(Illustration: AWS re:Invent 2025 Keynote with Peter DeSantis and Dave Brown. Image source: AWS.)
Peter DeSantis, SVP of Utility Computing at AWS, and Dave Brown took the stage at re:Invent 2025 to deliver a keynote that went deep into the infrastructure fundamentals powering the AI era. Rather than chasing the latest AI hype, they made a compelling case that the core cloud attributes we have relied on for two decades, security, availability, elasticity, agility, and cost, matter more than ever. The announcements ranged from Graviton5 with 192 cores in a single package and 5x more L3 cache, to Lambda Managed Instances that bridge the EC2-Lambda divide, to S3 Vectors hitting GA with sub-100ms queries over 2 billion vectors. On the AI acceleration front, Trainium3 UltraServer delivers 5x output tokens per megawatt, and PyTorch native support means porting GPU code to Trainium is literally a one-line change.
✳️ tl;dr
One theme “Infrastructure Fundamentals for the AI Era” runs throughout, with six sections:
- Core Cloud Attributes: Security, availability, elasticity, agility, and cost remain the foundation. These attributes guided every AWS decision for 20 years and are even more critical in the AI era.

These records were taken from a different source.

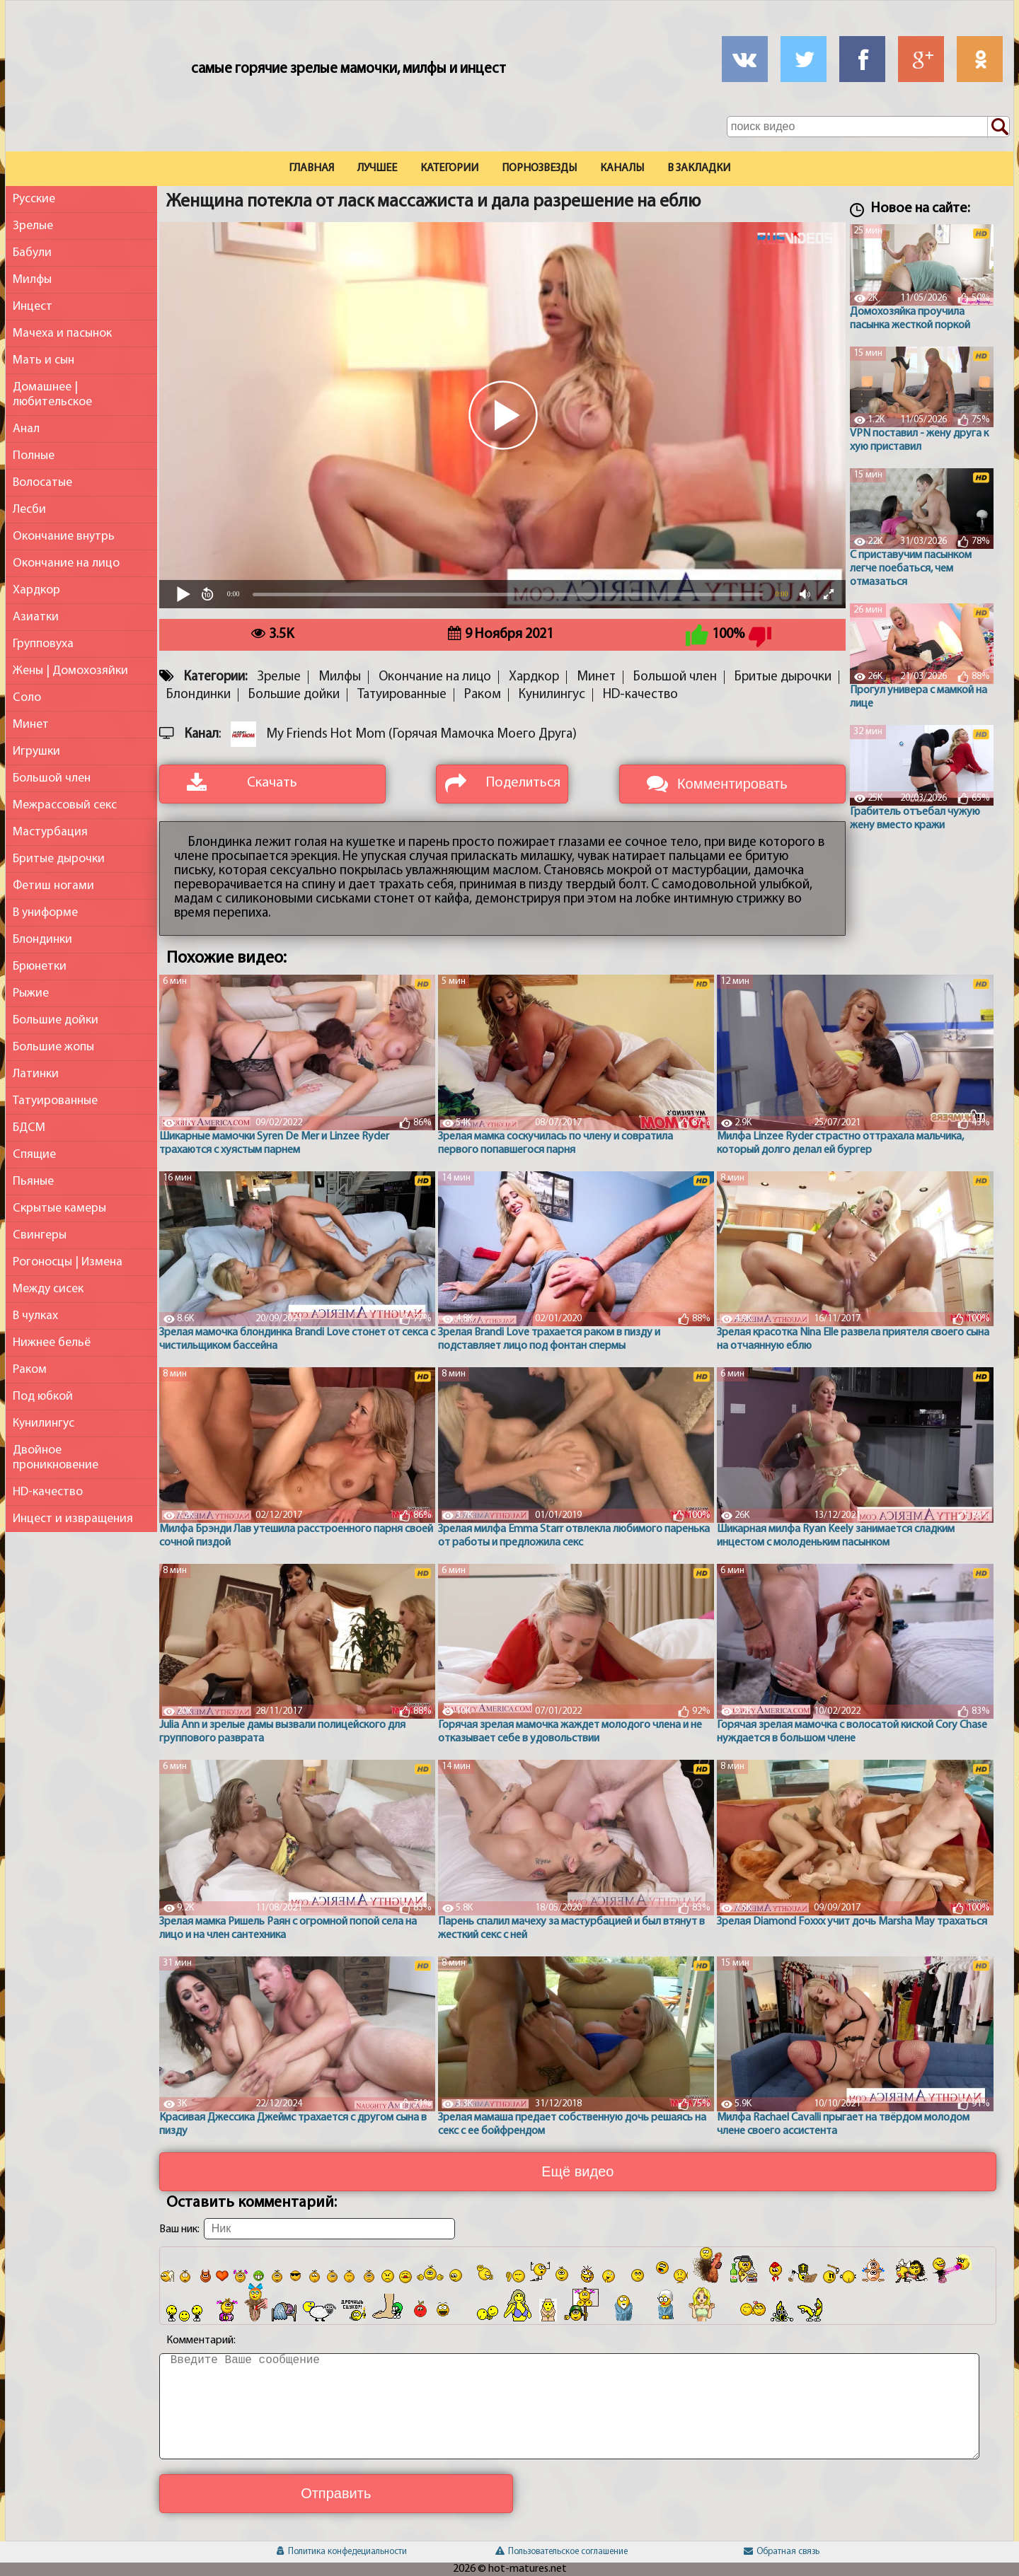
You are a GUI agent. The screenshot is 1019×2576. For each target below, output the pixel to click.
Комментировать (732, 783)
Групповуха (43, 644)
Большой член (52, 778)
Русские (34, 199)
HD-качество (48, 1492)
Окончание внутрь (64, 536)
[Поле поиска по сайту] (868, 126)
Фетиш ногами (53, 886)
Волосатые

- Nitro and Graviton Evolution: From custom silicon (Nitro) eliminating virtualization jitter to Graviton5 delivering 192 cores with 5x L3 cache. M9g instances offer up to 25% better performance than M8g. Guest: Payam Mirrashidi (Apple) on Swift + Graviton achieving 40% performance gains.
- Serverless Expansion: Lambda Managed Instances bridges the gap between EC2 performance and Lambda simplicity. Your Lambda functions run on EC2 instances you choose, while Lambda manages provisioning, patching, and scaling.
- Inference and Bedrock Architecture: Project Mantle inference engine powers Bedrock with service tiers (priority, standard, flexible), per-customer queue fairness, Journal for fault tolerance, and confidential computing.
- Vector Search and S3 Vectors: Nova Multimodal Embeddings unifies text, image, video, audio into shared vector space. S3 Vectors GA achieves sub-100ms queries on 2 billion vectors. 250K+ vector indexes created in 4 months. Guest: Jae Lee (TwelveLabs) on video intelligence.
- Trainium3 and AI Acceleration: Trainium3 UltraServer with 144 chips, 360 PetaFLOPS, 20TB HBM. 5x output tokens per megawatt. NKI GA and Neuron Explorer for performance profiling. PyTorch native support. Guest: Dean Leitersdorf (Decart) on real-time visual intelligence.
✳️ Live Experience
(Caption: This session used to be held on Monday evenings, originally known as Monday Night Live, and I’d often miss it due to dinner or meeting conflicts — only to catch up later. This year it clashed with other commitments again, so here are some stand-in photos of the Amazon EC2 UltraServer displayed on the CEO Keynote stage and the cute, mischievous Kiro who loves playing hide-and-seek — giving you a glimpse of the physical and protocol world that truly exists behind the cloud’s abstraction.)